Task goal — Copy the items below word for word, from the first line through the line that contains "center [1662, 12].", including that line.

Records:

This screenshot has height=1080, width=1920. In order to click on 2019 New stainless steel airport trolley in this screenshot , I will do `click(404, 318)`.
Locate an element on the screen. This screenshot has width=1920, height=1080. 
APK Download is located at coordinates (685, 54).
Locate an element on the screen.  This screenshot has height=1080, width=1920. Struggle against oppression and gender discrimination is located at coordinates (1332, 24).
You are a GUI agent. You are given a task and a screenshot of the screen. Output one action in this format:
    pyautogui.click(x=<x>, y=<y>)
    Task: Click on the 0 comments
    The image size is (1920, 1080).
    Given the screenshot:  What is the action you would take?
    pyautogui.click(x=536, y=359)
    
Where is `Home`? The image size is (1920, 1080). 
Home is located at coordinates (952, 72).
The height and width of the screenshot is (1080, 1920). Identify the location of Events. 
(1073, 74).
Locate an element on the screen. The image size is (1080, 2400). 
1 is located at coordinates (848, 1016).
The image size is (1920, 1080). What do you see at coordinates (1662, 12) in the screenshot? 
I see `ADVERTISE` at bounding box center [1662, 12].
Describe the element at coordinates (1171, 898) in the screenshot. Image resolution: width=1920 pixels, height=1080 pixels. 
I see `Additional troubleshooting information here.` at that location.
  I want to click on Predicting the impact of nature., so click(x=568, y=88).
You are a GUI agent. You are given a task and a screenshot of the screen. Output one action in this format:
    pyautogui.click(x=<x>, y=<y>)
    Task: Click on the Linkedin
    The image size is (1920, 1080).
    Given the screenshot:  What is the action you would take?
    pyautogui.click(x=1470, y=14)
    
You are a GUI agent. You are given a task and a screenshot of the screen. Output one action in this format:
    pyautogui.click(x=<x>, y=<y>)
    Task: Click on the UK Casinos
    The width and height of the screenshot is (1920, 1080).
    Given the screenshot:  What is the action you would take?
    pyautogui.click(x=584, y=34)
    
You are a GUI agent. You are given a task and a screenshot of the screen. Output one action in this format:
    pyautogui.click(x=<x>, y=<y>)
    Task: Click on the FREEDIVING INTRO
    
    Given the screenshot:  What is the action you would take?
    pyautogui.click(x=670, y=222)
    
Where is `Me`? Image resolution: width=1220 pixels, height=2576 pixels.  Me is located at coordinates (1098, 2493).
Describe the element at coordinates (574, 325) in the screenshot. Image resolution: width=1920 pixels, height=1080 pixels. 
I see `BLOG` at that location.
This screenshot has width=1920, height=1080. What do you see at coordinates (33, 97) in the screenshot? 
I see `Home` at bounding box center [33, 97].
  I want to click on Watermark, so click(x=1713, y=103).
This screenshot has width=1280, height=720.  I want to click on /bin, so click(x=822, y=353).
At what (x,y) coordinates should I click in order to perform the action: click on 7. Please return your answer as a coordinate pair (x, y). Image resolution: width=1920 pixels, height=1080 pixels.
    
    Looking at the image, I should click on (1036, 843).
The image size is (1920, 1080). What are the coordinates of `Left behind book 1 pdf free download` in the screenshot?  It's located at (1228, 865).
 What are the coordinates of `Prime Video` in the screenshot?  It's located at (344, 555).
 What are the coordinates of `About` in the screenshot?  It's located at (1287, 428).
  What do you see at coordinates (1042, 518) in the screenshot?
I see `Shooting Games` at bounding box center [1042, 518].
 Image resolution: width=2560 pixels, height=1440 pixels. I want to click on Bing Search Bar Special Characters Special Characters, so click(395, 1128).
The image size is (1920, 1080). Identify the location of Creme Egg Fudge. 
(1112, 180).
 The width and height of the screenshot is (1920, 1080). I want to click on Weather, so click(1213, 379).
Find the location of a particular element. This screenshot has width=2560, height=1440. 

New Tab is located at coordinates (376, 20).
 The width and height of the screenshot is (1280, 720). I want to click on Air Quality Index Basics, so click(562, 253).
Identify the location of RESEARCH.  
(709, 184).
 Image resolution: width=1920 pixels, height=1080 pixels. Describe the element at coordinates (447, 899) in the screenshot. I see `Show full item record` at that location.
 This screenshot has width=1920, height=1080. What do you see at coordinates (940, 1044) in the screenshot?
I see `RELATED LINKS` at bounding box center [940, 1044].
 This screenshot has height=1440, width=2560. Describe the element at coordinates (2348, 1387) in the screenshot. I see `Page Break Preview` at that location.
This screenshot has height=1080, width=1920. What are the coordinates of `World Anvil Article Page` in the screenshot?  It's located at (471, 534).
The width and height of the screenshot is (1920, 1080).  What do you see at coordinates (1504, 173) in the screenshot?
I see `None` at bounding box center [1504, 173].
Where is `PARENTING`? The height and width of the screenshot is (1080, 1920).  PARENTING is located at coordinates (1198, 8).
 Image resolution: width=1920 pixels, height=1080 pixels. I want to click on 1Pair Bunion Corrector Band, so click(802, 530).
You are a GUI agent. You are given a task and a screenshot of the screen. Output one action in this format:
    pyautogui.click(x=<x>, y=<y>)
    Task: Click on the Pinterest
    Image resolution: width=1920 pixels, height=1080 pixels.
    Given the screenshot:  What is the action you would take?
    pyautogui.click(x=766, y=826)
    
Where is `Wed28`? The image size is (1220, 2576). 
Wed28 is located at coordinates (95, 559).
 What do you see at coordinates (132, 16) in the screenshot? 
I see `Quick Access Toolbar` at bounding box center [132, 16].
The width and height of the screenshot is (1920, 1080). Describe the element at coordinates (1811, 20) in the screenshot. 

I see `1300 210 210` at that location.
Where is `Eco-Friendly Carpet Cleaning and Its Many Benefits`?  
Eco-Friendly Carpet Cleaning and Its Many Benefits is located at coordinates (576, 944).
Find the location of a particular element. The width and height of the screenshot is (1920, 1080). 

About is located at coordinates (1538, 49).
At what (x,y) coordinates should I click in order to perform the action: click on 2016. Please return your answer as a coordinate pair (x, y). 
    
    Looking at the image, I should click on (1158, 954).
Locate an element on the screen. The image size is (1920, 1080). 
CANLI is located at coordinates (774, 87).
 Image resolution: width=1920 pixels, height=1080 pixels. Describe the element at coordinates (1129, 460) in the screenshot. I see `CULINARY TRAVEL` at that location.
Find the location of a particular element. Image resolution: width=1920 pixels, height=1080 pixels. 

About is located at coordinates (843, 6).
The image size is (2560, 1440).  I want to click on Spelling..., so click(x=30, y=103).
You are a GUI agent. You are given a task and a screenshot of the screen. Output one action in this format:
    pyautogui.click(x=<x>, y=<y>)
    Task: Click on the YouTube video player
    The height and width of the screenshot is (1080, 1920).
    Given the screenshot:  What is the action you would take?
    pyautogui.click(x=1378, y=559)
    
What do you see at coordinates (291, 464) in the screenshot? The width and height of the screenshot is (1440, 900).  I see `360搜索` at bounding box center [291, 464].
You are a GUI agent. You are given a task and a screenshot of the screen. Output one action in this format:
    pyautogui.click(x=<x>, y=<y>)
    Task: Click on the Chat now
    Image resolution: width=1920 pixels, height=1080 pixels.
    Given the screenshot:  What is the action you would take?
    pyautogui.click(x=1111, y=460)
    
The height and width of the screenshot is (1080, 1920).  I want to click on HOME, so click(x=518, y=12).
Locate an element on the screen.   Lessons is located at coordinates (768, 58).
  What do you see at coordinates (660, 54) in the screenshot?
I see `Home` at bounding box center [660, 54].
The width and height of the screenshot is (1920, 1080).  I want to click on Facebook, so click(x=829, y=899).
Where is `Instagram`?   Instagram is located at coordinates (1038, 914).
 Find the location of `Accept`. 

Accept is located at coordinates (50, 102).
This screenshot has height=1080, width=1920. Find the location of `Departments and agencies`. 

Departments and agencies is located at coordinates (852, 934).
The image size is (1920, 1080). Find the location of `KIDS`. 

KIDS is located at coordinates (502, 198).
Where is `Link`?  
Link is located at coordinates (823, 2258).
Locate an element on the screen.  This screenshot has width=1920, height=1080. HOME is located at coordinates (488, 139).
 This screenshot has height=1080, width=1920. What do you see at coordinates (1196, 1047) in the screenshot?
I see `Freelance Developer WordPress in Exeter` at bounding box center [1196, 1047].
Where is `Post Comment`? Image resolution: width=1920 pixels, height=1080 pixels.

The solution —
This screenshot has height=1080, width=1920. In order to click on 2019 New stainless steel airport trolley in this screenshot , I will do `click(404, 318)`.
Locate an element on the screen. This screenshot has width=1920, height=1080. 
APK Download is located at coordinates (685, 54).
Locate an element on the screen.  This screenshot has height=1080, width=1920. Struggle against oppression and gender discrimination is located at coordinates (1332, 24).
You are a GUI agent. You are given a task and a screenshot of the screen. Output one action in this format:
    pyautogui.click(x=<x>, y=<y>)
    Task: Click on the 0 comments
    The image size is (1920, 1080).
    Given the screenshot:  What is the action you would take?
    pyautogui.click(x=536, y=359)
    
Where is `Home`? The image size is (1920, 1080). 
Home is located at coordinates (952, 72).
The height and width of the screenshot is (1080, 1920). Identify the location of Events. 
(1073, 74).
Locate an element on the screen. The image size is (1080, 2400). 
1 is located at coordinates (848, 1016).
The image size is (1920, 1080). What do you see at coordinates (1662, 12) in the screenshot? 
I see `ADVERTISE` at bounding box center [1662, 12].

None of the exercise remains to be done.